In the material below, find the line containing "This screenshot has height=484, width=1034." and the line containing "Click the Quantity input field", then reproduce exactly both of them and every line between, and nothing else.
-------- Excerpted data --------
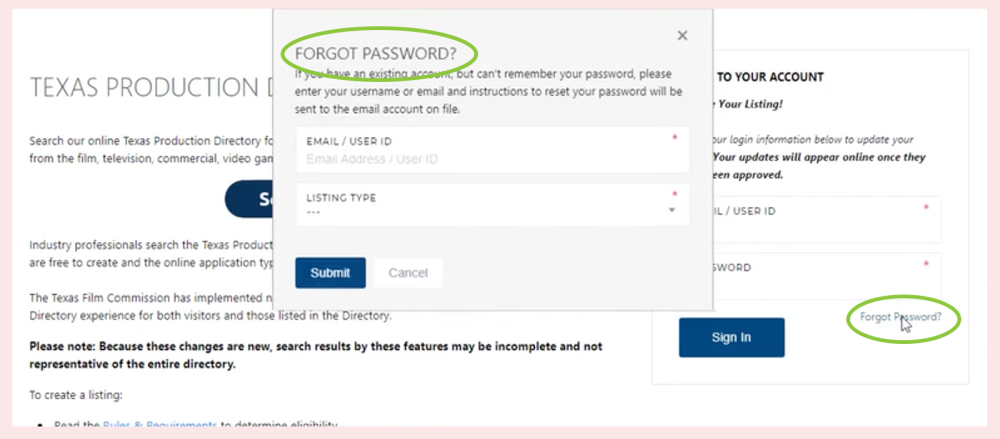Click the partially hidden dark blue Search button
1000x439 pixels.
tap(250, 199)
--------
-------- Excerpted data --------
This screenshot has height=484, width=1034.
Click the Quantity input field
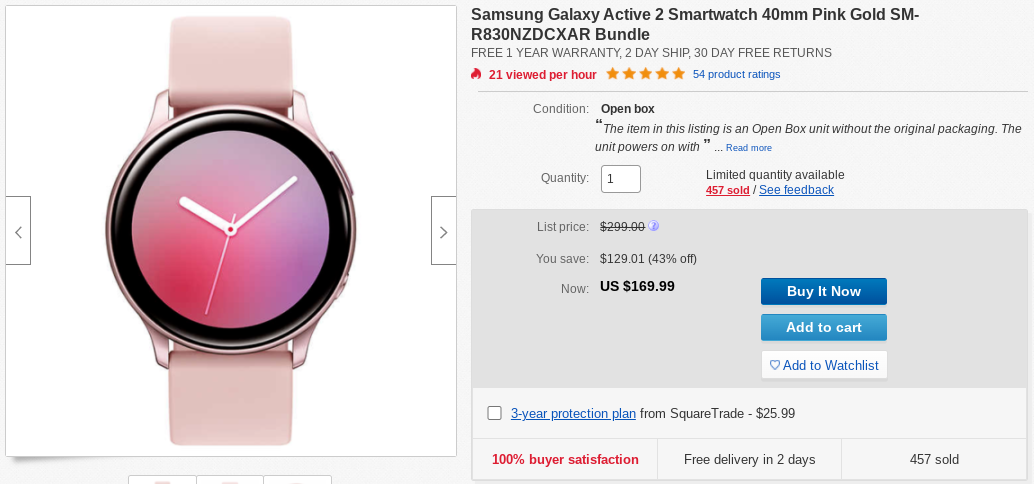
--------
■ Task answer:
This screenshot has height=484, width=1034.
Click the Quantity input field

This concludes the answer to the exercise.